Questa volta fa sul serio. L’amministrazione Trump (insediata a gennaio) non si è limitata a ritirarsi dall’Accordo di Parigi: ha pianificato di riscrivere la scienza del clima per come è conosciuta fino a ora. Non si tratta solo di tagli alle agenzie - peraltro cominciati da subito - : il tycoon è entrato nel merito e nel metodo come mai prima d’ora. Negli Stati Uniti il sistema universitario si trova al centro dell’attenzione come poche altre volte nella storia. Esiste un disagio, è innegabile, e la cronaca recente ha contribuito a rendere l’aria irrespirabile. È possibile per l’Europa approfittare di questa situazione? Vediamo. Cominciando dall’inizio.
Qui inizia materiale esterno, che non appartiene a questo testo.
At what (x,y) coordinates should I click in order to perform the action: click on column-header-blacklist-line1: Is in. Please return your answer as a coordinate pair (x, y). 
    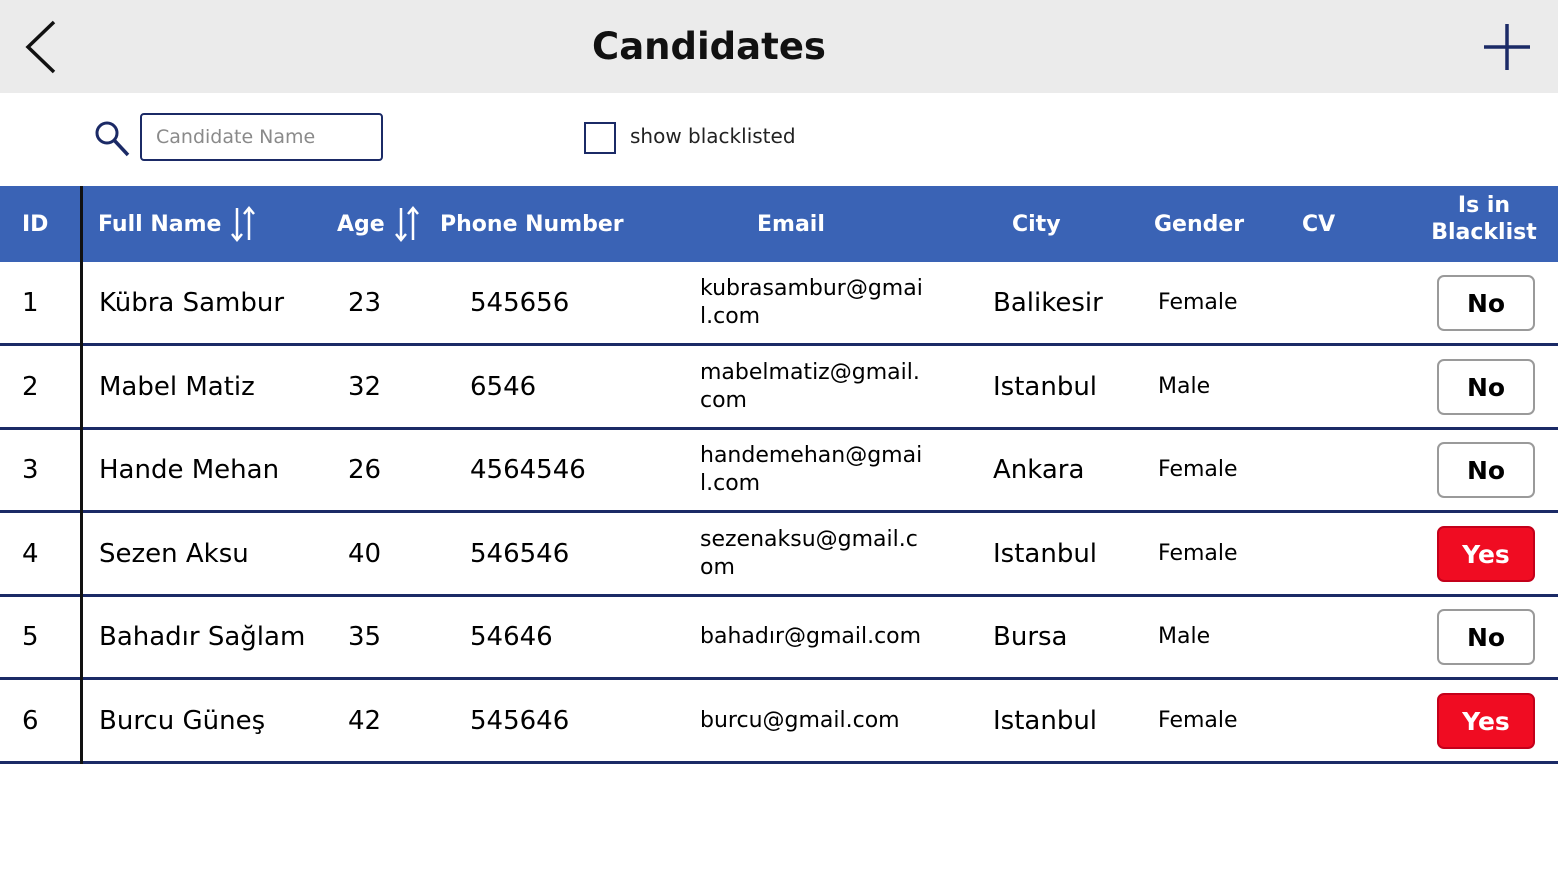
    Looking at the image, I should click on (1484, 206).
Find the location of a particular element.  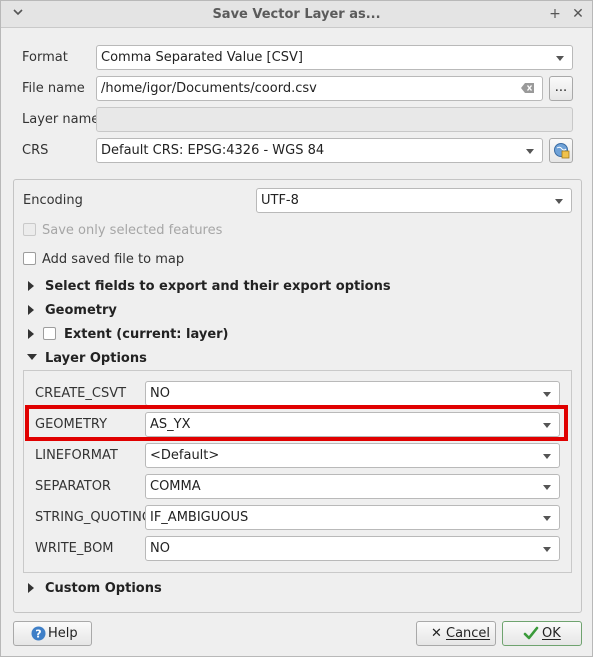

section-custom-options: Custom Options is located at coordinates (104, 588).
Gli attacchi alla scienza di Trump
A fine maggio viene emanato un ordine esecutivo dal nome evocativo, Restoring Gold Standard Science, cioè più o meno: riportare la scienza all’età dell’oro. Nel testo il presidente afferma che “negli ultimi cinque anni la fiducia nel fatto che gli scienziati agiscano nel miglior interesse del pubblico è calata significativamente”. Non solo. La maggioranza dei ricercatori, secondo Trump, riterrebbe che "la scienza stia attraversando una crisi di riproducibilità. La falsificazione di dati da parte di eminenti scienziati ha condotto a ritrattazioni di alto profilo di ricerche finanziate con fondi federali”. Parole forti. “Sfortunatamente”, aggiunge, “il governo federale ha contribuito a questa perdita di fiducia”. Di conseguenza, è la conclusione, “devono essere mantenuti riproducibilità, rigore e una peer review senza distorsioni”.